Arc Raiders lleva poco más de un mes en circulación, pero Embark Studios ya mueve ficha con una de las mecánicas más arriesgadas que puede introducir un extraction shooter: la posibilidad de reiniciar tu personaje por completo. La expedición que abrirá el 17 de diciembre no es un simple evento de temporada; es un punto de inflexión para cómo se experimenta el juego.
El sistema funciona de manera similar al prestigio de Call of Duty o a los wipes que aplican otros títulos del género. La idea es rotunda: quienes hayan completado la construcción de la caravana podrán “liberar” su personaje, perder inventario, artesanías y nivel… y empezar de cero. Pero no con las manos vacías. El reinicio trae consigo ventajas permanentes y temporales que suavizan el regreso al punto de partida.
Y lo importante aquí es repetirlo: es completamente opcional. Nadie está obligado a resetear nada. Si un jugador no quiere asumir la pérdida, puede quedarse en el Cinturón de Óxido y continuar como siempre.
Qué se gana y qué se pierde con la expedición

Según cuenta 3DJuegos, Embark ha detallado que el reinicio implica sacrificar todo lo asociado al progreso del personaje: equipo, materiales, crafteos, inventarios acumulados durante semanas de juego. Sin embargo, la oferta del otro lado del sacrificio no es menor.
Quienes entren en la expedición recibirán beneficios como más espacios de inventario, bonificaciones de materiales, mejoras en reparaciones y hasta cosméticos exclusivos. Algunos de estos elementos son permanentes, quedándose en la cuenta para siempre; otros duran solo hasta la siguiente expedición.
La lógica detrás del sistema es clara: reconstruir el ciclo de juego, devolver frescura al progreso y crear un motivo para volver a recorrer el camino desde cero sin que se sienta punitivo.
Embark ya adelantó incluso el calendario: una expedición nueva cada ocho semanas, lo que sugiere que este será el motor estacional del juego durante 2025.
Cold Snap: clima extremo, pase nuevo y un evento bajo secreto
La primera expedición no llegará sola. Coincidirá con Cold Snap, una actualización que añadirá clima nevado al mundo del juego, una de las peticiones más recurrentes de la comunidad. El frío afectará la jugabilidad, la visibilidad y quizá, según se ha insinuado, también a algunos tipos de enemigos.
Cold Snap también traerá un pase de batalla nuevo, misiones adicionales y un evento temporal llamado Flickering Flames (Llamas Parpadeantes), del que Embark no ha querido revelar demasiados detalles. Se espera que todos estos contenidos aterricen en torno al 17 de diciembre.
Si la intención era convertir a Arc Raiders en uno de los títulos más atractivos del cierre de año, el movimiento parece calculado.

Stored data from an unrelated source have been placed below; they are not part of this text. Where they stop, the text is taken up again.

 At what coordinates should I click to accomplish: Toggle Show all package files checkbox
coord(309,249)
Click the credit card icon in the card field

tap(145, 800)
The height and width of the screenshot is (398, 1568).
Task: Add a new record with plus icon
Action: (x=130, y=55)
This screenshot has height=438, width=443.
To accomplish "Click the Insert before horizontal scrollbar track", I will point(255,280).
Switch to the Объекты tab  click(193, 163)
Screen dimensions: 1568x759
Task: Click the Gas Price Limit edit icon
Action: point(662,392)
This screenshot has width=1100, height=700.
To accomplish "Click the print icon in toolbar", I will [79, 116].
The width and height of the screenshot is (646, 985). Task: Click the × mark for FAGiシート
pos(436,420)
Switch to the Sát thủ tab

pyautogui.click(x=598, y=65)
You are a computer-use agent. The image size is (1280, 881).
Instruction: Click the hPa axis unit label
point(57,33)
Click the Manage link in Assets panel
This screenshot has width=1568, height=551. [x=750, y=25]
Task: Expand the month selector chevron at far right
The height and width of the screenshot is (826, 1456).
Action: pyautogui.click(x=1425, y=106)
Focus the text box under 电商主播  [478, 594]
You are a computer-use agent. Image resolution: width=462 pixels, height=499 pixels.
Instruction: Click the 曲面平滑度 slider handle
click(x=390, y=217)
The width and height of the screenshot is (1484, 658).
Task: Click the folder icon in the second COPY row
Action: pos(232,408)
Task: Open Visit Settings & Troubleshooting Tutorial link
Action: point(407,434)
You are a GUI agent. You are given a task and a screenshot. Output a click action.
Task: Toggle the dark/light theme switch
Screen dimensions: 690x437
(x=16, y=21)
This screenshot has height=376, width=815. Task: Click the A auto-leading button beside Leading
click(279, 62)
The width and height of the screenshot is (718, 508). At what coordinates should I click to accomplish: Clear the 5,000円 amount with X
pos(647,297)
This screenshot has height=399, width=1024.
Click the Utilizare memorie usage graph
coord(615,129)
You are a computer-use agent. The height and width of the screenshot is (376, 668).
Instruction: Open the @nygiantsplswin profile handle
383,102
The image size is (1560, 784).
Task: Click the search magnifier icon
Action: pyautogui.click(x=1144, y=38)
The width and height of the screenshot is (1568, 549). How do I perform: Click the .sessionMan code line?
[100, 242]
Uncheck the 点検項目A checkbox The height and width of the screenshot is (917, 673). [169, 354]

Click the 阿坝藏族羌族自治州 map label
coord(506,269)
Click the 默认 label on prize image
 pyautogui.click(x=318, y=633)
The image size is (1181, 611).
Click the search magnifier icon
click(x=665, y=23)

¿Y después qué? El futuro todavía es un misterio

Aunque Embark Studios ha demostrado tener una hoja de ruta clara a corto plazo, el horizonte más lejano sigue sin definirse públicamente. La comunidad se pregunta qué ocurrirá tras las primeras expediciones, si llegarán nuevos modos, si habrá grandes zonas nuevas o si el juego apostará por una estructura más viva y cambiante.
Por ahora, el estudio ha optado por el silencio. Puede ser una estrategia deliberada —guardar cartas para 2026— o simplemente que aún están evaluando cómo responderá la comunidad a este experimento.
Arc Raiders se atreve con un riesgo que pocos shooters aceptarían
Si algo queda claro es que la expedición no es un añadido menor. Es un sistema que toca la identidad del juego, que redibuja el progreso y que obligará a los jugadores a tomar una decisión que no es fácil: reiniciar todo por recompensas y desafío, o seguir construyendo sobre lo que ya tienen.
Es un gesto ambicioso, incluso arriesgado, pero también una declaración de intenciones. Arc Raiders quiere evolucionar rápido, y su primera expedición será la prueba de fuego.